Thursday, October 27, 2005

A disturbing trend

[Hattip to Mike L for this article]

Legislating religious correctness (Weekly Standard)

Scot, a diminutive 55-year-old bearded Pakistani with speckles of white in his black hair, was forced to flee Pakistan for Australia in 1987. As a devout Christian who says that he's filled with evangelistic zeal, Scot had never shied away from debating Muslims on theological matters. Unfortunately for him, in 1986 Pakistan adopted a vague and open-ended blasphemy law, section 295-C, which prohibited any speech that directly or indirectly defiled the Prophet Muhammad. Punishments included the death penalty and life imprisonment.

According to Scot, he came under official pressure to convert to Islam near the end of his time in Pakistan, and was charged with blasphemy when he refused. When he fled to the safety of Australia, he didn't imagine that he'd again face legal penalties because of his faith.

Australia going the European route, it seems. As the article notes, noted Italian commentator Oriana Fallaci is facing a trial for villifying Islam. I wonder how these laws would have dealt with the Satanic Verses?

And it's not just about Christians criticizing Islam. In a free country, Muslims should be free to criticize Christian views as well. The unintended consequences (or maybe they're not so unintended) of such laws are quite chilling.

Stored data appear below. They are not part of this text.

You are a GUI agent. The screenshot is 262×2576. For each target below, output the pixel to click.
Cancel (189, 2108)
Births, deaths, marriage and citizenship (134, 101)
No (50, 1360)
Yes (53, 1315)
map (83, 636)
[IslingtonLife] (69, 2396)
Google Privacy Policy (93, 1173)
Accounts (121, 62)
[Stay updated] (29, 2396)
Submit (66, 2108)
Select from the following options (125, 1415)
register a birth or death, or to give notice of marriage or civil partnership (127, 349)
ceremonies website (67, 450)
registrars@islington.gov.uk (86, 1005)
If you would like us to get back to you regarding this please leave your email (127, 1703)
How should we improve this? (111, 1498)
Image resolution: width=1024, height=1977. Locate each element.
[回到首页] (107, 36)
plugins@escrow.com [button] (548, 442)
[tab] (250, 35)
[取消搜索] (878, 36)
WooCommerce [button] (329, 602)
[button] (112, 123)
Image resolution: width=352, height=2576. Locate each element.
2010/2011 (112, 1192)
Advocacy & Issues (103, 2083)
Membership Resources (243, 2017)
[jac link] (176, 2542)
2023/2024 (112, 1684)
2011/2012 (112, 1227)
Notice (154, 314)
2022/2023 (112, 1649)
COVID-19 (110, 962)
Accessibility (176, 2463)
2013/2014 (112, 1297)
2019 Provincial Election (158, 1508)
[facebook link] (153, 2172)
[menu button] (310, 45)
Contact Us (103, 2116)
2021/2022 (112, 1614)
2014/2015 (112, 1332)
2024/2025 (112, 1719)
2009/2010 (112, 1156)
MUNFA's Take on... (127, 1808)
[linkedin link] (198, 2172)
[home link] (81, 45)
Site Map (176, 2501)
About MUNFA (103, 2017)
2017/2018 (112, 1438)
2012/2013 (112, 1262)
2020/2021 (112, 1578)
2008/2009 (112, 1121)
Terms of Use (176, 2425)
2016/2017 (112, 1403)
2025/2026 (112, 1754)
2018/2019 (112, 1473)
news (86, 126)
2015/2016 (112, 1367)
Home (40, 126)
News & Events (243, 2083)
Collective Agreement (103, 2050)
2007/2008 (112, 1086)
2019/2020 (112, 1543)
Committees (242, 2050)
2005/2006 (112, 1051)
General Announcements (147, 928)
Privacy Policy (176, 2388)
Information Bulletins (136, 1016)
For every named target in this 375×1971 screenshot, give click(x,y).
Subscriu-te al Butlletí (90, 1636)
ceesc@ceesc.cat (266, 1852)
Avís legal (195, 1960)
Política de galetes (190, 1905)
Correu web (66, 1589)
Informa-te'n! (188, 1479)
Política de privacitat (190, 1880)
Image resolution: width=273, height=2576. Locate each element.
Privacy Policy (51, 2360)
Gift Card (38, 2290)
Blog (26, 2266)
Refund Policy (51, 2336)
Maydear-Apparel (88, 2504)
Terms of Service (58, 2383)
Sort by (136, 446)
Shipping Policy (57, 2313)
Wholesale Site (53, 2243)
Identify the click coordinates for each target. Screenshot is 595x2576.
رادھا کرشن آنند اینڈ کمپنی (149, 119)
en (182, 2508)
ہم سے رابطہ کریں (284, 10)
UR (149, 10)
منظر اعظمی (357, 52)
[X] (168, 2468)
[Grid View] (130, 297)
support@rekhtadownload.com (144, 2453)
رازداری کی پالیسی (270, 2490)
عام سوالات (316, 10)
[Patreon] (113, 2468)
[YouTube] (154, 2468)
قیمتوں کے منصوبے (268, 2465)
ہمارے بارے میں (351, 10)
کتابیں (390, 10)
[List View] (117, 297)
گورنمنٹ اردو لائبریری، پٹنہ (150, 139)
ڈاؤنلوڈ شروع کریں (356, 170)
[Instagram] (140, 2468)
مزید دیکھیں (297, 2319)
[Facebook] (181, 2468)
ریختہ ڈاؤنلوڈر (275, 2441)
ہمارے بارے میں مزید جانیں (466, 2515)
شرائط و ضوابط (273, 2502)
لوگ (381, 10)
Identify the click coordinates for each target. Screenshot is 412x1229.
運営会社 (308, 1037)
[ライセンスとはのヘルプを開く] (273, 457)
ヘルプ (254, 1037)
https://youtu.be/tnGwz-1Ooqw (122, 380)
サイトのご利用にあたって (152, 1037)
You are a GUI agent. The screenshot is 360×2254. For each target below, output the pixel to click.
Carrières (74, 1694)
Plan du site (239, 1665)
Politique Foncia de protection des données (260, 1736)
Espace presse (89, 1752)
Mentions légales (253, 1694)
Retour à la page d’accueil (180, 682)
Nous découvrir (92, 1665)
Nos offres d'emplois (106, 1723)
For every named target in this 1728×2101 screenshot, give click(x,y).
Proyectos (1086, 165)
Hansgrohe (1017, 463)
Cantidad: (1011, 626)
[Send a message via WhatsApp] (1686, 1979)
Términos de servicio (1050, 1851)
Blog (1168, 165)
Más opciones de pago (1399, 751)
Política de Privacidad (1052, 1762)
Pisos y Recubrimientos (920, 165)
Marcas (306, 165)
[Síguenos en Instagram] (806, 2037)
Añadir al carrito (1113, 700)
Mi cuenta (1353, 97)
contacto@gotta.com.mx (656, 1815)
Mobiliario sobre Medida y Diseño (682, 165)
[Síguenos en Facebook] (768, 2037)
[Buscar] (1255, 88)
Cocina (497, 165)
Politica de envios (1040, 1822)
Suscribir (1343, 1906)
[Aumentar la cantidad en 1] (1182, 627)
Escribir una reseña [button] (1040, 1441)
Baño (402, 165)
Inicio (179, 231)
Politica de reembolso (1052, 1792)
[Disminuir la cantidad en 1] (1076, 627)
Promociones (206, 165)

Recall the case in Britain last year of the play Behzti (Punjabi, for, I think, Shame), which talked about sex-abuse in the context of a religious setting, within the gurdwara. The play was forced to be cancelled because of riots from offended Sikhs. I recall how appalled I was when I heard that on NPR. It reminded me of the thuggish behavior of Shiv Sainik goondas in Mumbai (the Shiv Sena being the neo-fascist ultra-right-wing Hindu nationalist party that has had a deathgrip on local politics for ages). Salman Rushdie condemned the event -- who should know better about the importance of free speech, offensive free speech, in a liberal society? What was more troublesome was the endorsement of this censorship by the (Catholic) Archbishop of Birmingham. Yes, a religious community should be treated with respect. And true, when it comes to Christianity, a lot of stuff is produced simply to offend (remember that Madonna in a jar of urine thingie in New York a while back?). Religious communities can and should have the freedom to protest. But not to censor, necessarily.

And where, o where did we come up with this inalienable right, the right not to be offended?

[Christopher Hart at the Sunday Times has interesting commentary on Britain's attempt to join the anti-vilification club.]

1 comment:

assiniboine said...

In this instance, not disturbing at all -- the account you got was more than a little slanted.

This guy and his fellow Holy Roller (a Sri Lankan) went way over the top in exercising their freedom of speech and they really were villifying Islam by any objective standard. Of course it's possible to do that in all innocence under the draconian blasphemy laws of Pakistan and other Lands of the Pure, and I am not for a moment defending that sort of stifling of even the slightest degree of candour. Questioning others' articles of faith can be a useful exercise in broadening everyone's understanding when it's done respectfully. But these guys were taking it way beyond that. If there were such a thing as a tort of group defamation they would be liable for general, punitive and exemplary damages with costs on the solicitor and own client scale.